Il doppio senso di circolazione introdotto in via Generale Francesco Salemi continua ad alimentare polemiche e malumori in quarta Circoscrizione. A pochi giorni dall’entrata in vigore del provvedimento dell’Ufficio Mobilità Urbana, il quadro che emerge è tutt’altro che rassicurante, traffico congestionato, automobilisti disorientati e i primi incidenti già registrati.
A prendere posizione è il consigliere circoscrizionale Vito Romano, che non nasconde la propria preoccupazione per una decisione ritenuta poco aderente alla realtà del territorio. Via Salemi, infatti, è una strada con carreggiata limitata e con un ruolo strategico nei collegamenti verso viale Regione Siciliana, in un’area già messa a dura prova dal traffico di via Giuseppe Pitrè.
La decisione sarebbe maturata anche su segnalazione di una consigliera comunale residente in tutt’altra zona della città, che non vive quotidianamente le criticità della viabilità della zona Pitrè. Un elemento che riporta al centro il tema del metodo, scelte di questo peso, infatti, dovrebbero nascere da una conoscenza diretta dei luoghi e da un confronto strutturato con chi quel territorio lo attraversa ogni giorno.
Gli incidenti verificatisi nei primi giorni di applicazione del nuovo assetto viario rappresentano un segnale chiaro. A ciò si aggiunge un aspetto operativo tutt’altro che secondario, il doppio senso di marcia, per funzionare in sicurezza, richiederebbe la presenza continua di due pattuglie di vigili urbani H24, una all’inizio di via Salemi e una all’incrocio con via Pitrè. Senza un controllo costante, il rischio è che la norma resti inapplicata o, peggio, generi situazioni di pericolo.
Il provvedimento, definito da molti illogico, ha inoltre aggravato il già caotico traffico di via Pitrè, che di fatto rappresenta l’unico sbocco verso viale Regione Siciliana per l’intera zona.

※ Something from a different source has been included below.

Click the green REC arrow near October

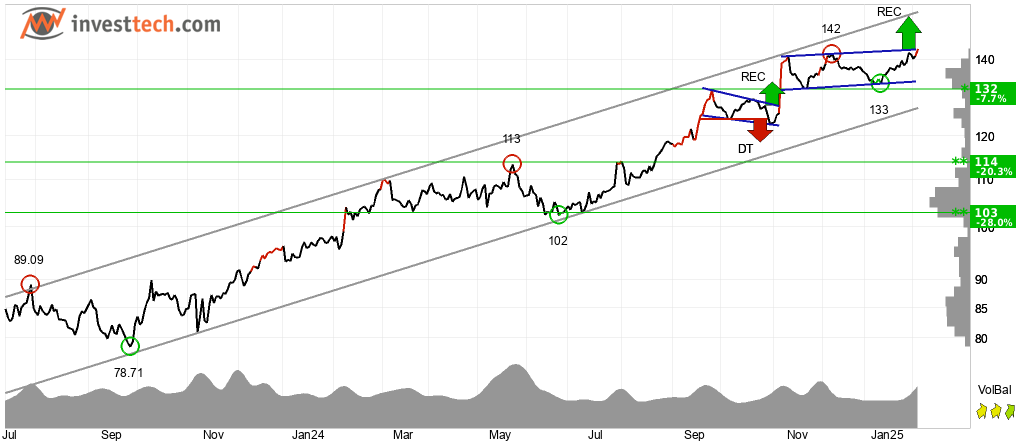tap(772, 95)
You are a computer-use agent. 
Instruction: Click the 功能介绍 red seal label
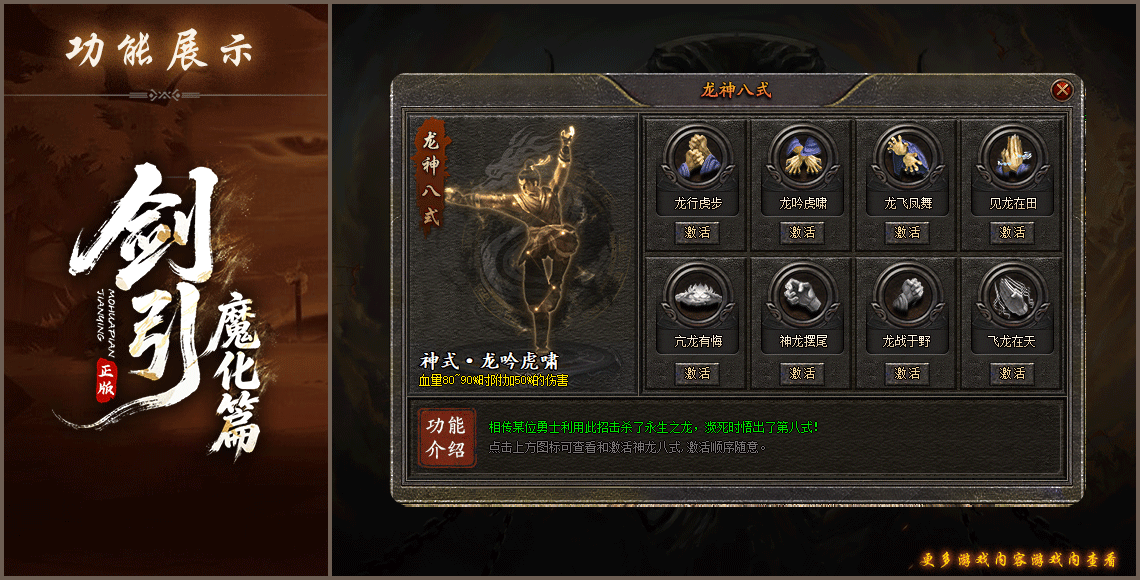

Code più lunghe, tempi di percorrenza aumentati e un senso generale di disordine sono diventati la quotidianità per residenti e automobilisti.

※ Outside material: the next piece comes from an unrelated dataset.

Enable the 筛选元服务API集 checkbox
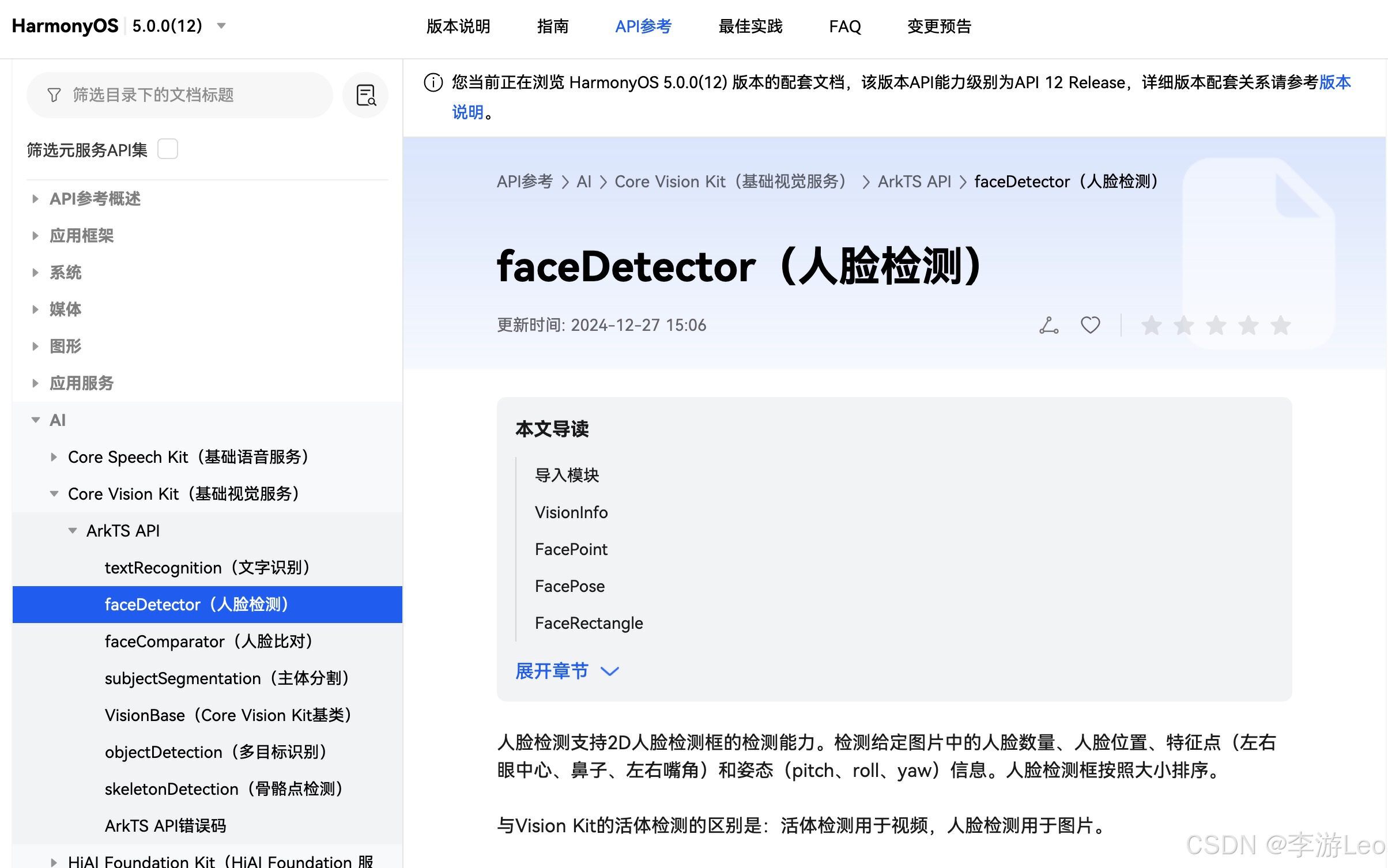The image size is (1388, 868). click(x=167, y=149)
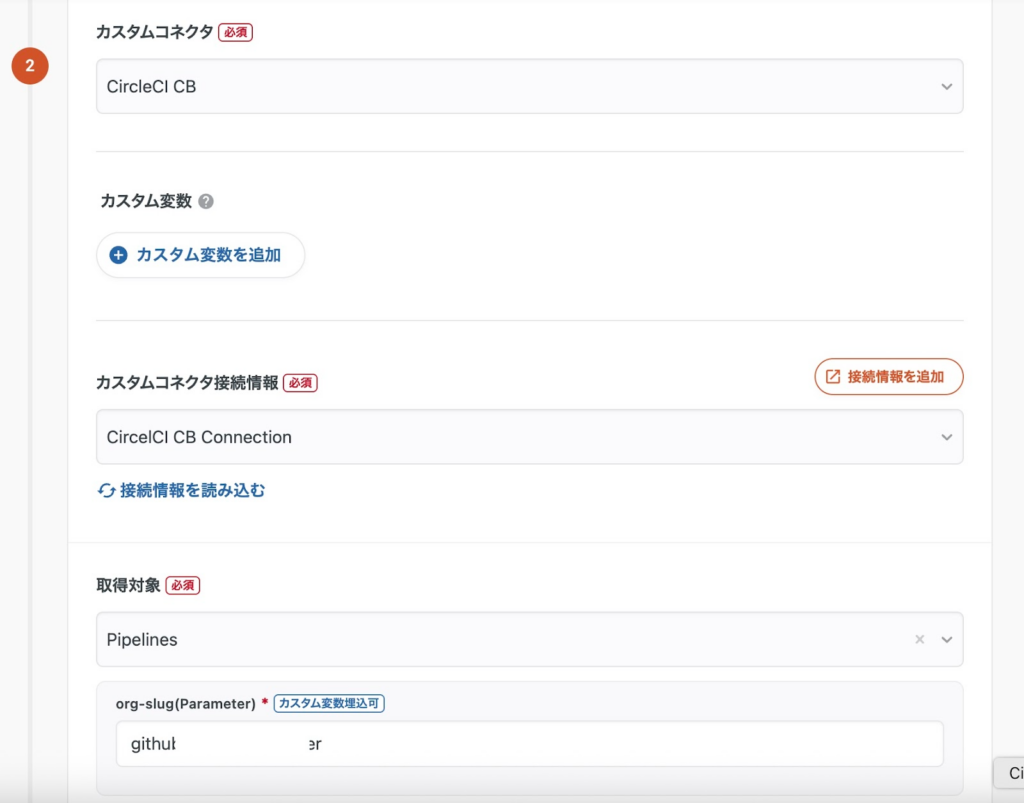The image size is (1024, 803).
Task: Open the カスタムコネクタ select showing CircleCI CB
Action: click(500, 87)
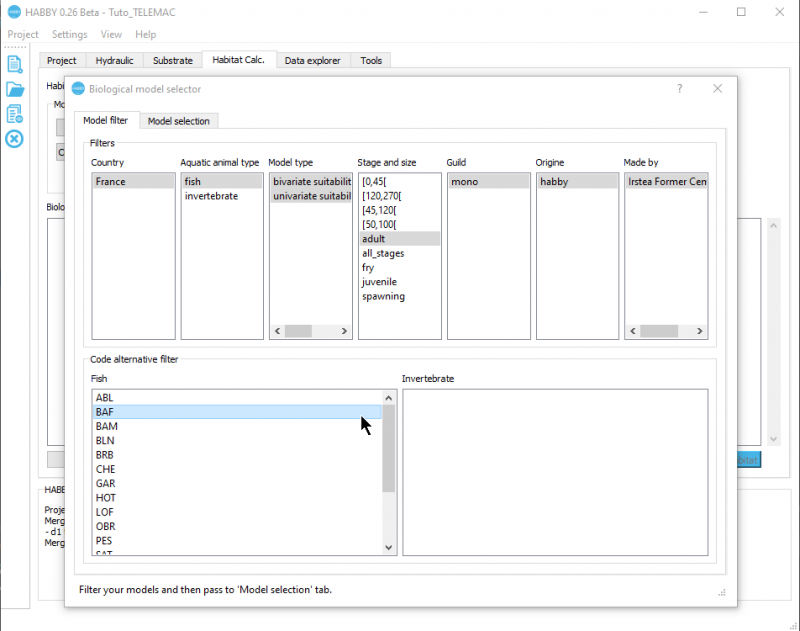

Il doppio senso nasce da una petizione che ha raccolto circa 160 firme, ma un dettaglio spesso omesso è tutt’altro che marginale è che quelle firme rappresentano di fatto un solo residence situato in via Salemi e non l’insieme dei residenti di via Pitrè e delle vie adiacenti, che subiscono direttamente le conseguenze del nuovo assetto. Anche perché, pochi metri più avanti, esiste già la possibilità di svoltare e raggiungere via Salemi in tempi brevissimi, rendendo di fatto discutibile la necessità stessa del doppio senso.
A questo si aggiunge l’inciviltà di una parte degli automobilisti, che continua a non rispettare la nuova segnaletica e a disporsi su due file, invadendo la corsia opposta e aumentando il rischio di incidenti.

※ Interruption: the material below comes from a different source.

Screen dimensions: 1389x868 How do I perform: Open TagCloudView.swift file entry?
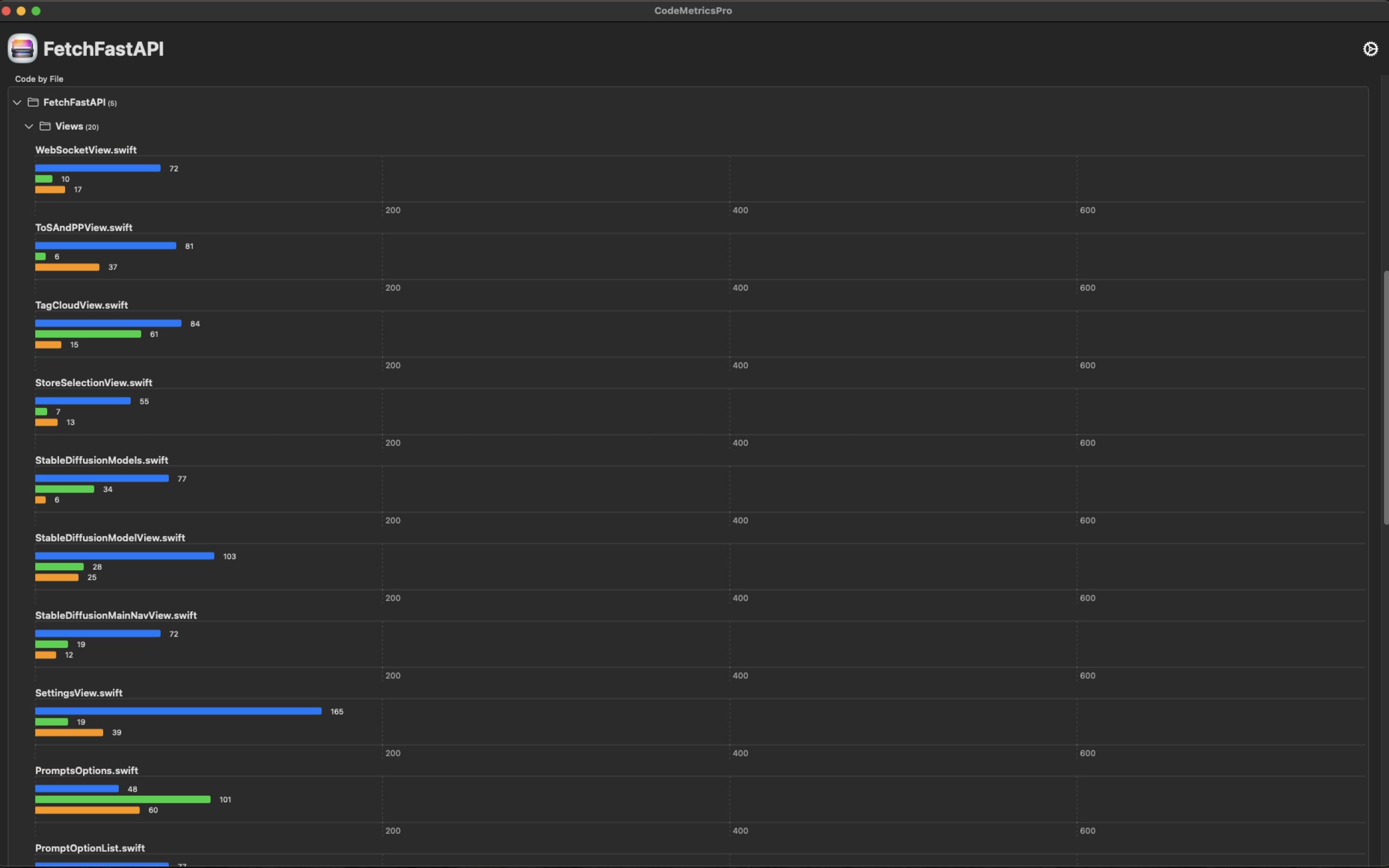81,305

Da qui l’appello finale del consigliere Romano di avviare un immediato approfondimento sugli effetti reali del provvedimento e aprire un confronto serio tra Ufficio Mobilità, Consiglio di Circoscrizione e cittadini.
Perché la sicurezza stradale e la vivibilità di un quartiere non possono essere il risultato di decisioni parziali o calate dall’alto, ma devono poggiare su dati, ascolto e buon senso.